Oprimió varias teclas sucesivamente en tono mayor. Luego, produjo dos melancólicos sonidos en A menor.
—Un hermoso instrumento, señora —dijo el afinador.
—Sí. Es un Erard.
—En los tiempos que corren, no les habrá sido fácil conservar en casa una cosa como ésta —consideró el joven.
—Nos ha producido bastantes molestias —explicó Tuppence—. Por ejemplo: en la época de los bombardeos de Londres nuestra casa fue alcanzada por un proyectil. Afortunadamente, nosotros nos encontrábamos fuera y los daños producidos eran exteriores...
—Ya. Esto, en general, se halla en buenas condiciones. No hay mucho que hacer aquí.
La conversación siguió discurriendo por unos cauces muy gratos. El joven inició sobre el teclado un preludio de Chopin. Luego, ejecutó «El Danubio Azul». Por último, notificó a Tuppence que había llegado al término de su trabajo.
—No deje usted pasar tanto tiempo como esta vez —aconsejó el afinador a Tuppence—. Y si observa alguna anomalía no vacile en llamarme.

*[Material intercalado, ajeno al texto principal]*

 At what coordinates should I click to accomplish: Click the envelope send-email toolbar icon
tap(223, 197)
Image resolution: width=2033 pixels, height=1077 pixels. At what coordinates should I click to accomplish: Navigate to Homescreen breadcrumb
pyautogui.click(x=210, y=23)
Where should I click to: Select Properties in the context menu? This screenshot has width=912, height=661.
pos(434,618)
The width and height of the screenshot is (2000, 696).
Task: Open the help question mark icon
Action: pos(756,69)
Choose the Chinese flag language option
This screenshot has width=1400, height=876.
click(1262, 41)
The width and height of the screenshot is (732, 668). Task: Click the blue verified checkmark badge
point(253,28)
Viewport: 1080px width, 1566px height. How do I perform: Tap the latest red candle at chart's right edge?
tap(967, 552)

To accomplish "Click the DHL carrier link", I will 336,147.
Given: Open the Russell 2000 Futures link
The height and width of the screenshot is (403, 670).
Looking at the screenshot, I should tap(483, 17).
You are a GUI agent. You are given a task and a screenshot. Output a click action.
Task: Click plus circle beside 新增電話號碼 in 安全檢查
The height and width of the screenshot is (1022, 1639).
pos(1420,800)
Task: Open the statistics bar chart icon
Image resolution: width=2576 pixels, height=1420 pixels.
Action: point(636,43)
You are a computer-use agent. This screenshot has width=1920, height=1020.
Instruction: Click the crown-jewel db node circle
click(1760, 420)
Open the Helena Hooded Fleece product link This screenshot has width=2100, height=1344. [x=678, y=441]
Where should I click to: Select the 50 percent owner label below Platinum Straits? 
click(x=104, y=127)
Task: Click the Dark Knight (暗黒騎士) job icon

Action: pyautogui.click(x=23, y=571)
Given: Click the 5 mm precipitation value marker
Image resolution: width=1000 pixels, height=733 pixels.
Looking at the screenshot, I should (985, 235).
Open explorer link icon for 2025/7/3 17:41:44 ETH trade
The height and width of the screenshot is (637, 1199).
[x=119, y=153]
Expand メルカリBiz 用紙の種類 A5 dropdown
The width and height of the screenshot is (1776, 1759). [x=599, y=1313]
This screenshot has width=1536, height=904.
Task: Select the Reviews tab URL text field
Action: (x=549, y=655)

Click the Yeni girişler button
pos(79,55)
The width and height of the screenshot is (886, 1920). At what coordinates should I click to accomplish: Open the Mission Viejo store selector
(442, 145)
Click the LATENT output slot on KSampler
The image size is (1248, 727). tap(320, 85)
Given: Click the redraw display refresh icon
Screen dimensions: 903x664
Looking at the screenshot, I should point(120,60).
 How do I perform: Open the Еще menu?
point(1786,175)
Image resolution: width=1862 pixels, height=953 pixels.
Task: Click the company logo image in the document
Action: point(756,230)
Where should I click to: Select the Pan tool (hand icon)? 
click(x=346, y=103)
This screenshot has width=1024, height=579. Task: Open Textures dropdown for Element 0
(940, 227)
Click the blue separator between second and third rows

Se separaron después de haber charlado unos minutos sobre la música en general y las composiciones para piano en particular. En la última fase de aquella agradable conversación, el joven había dicho, echando un vistazo a su alrededor:
—En esta casa les quedan a ustedes muchas cosas por hacer todavía.
—Sí. Ha estado cerrada durante mucho tiempo —declaró Tuppence.
—Es verdad. Esta vivienda ha pasado por muchas manos.
—Tiene su historia —comentó Tuppence—. Son muchas las personas que la ocuparon antes que nosotros y ha sido escenario de extraños hechos.
—Se está usted refiriendo, sin duda, a muchos años atrás. Se remonta, seguramente, a la última guerra, o a la primera, quizá.
—Fueron hechos relacionados con secretos navales o militares —sugirió Tuppence, esperando obtener algún dato interesante de su interlocutor.
—Es posible. Se ha hablado mucho acerca de eso... A mí me han contado algo. Ahora, yo no he sabido nada de un modo directo.
—Es usted demasiado joven para eso —contestó Tuppence, con una sonrisa.
Cuando el afinador se hubo ido, Tuppence se sentó al piano.
—Voy a tocar «La lluvia sobre el tejado» —dijo Tuppence.
Con la ejecución de su preludio, el afinador había estimulado la memoria de la esposa de Tommy, haciéndole recordar algunos pasajes de Chopin. Luego, Tuppence fue tocando una canción, evocándola nota a nota, casi a tientas sobre el teclado. Después, comenzó a murmurar la letra.